Na ruim tien jaar onderzoek verricht te hebben in het Amazonegebied en daar veelvuldig te hebben rondgereisd, vertrok Van Dijck opnieuw naar het gebied. Ditmaal om over zijn ervaringen gedurende een lange tocht per jeep en boot een boek te schrijven. Geen economische studie, maar een boeiend en meeslepend verslag van zijn reis over boswegen en langs plekken waar de teloorgang van de overweldigende natuur pijnlijk tastbaar wordt. Hij ziet het met eigen ogen en spreekt met bewoners van het gebied, in Bolivia, Peru, Brazilië, Guyana en Suriname.

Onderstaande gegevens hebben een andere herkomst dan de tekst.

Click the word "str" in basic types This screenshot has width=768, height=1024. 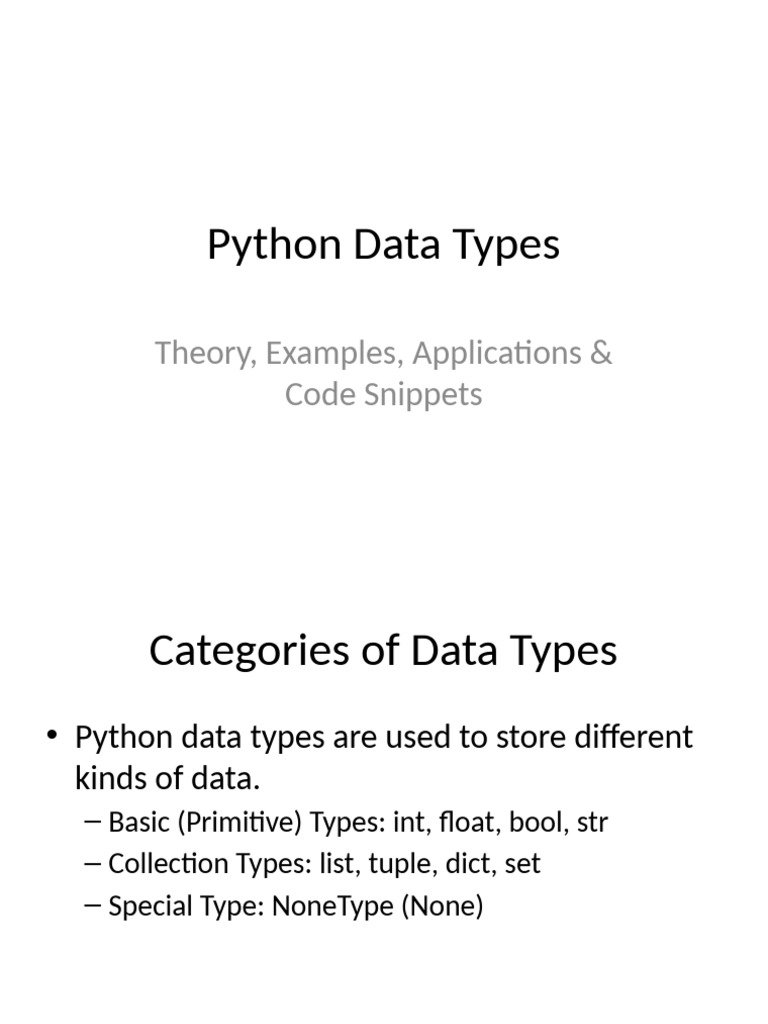coord(593,823)
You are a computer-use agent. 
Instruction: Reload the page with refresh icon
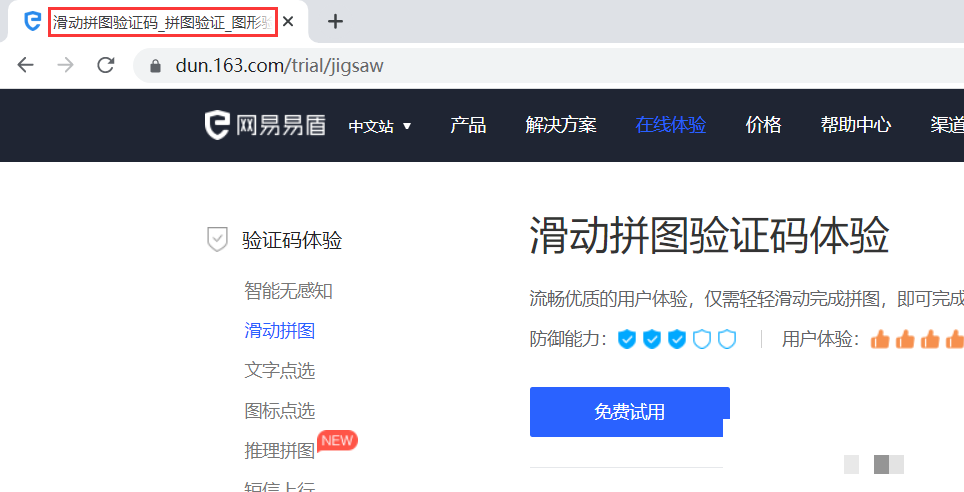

Uiteindelijk reist hij vanaf de stad Manaus in het noorden van Brazilië naar het letterlijke einde van de Amazonerivier in Peru. Bij de voltooiing van zijn avontuur heeft hij ook een voorbode gezien van het einde van het reusachtige tropische bosgebied. Het ‘reisverhaal’ wordt afgewisseld met meer beschouwende stukken over de ontwikkeling van het Amazonegebied vanaf de militaire tijd in het midden van de jaren zestig van de vorige eeuw tot aan nu. Want de openlegging van het bos is al lang aan de gang.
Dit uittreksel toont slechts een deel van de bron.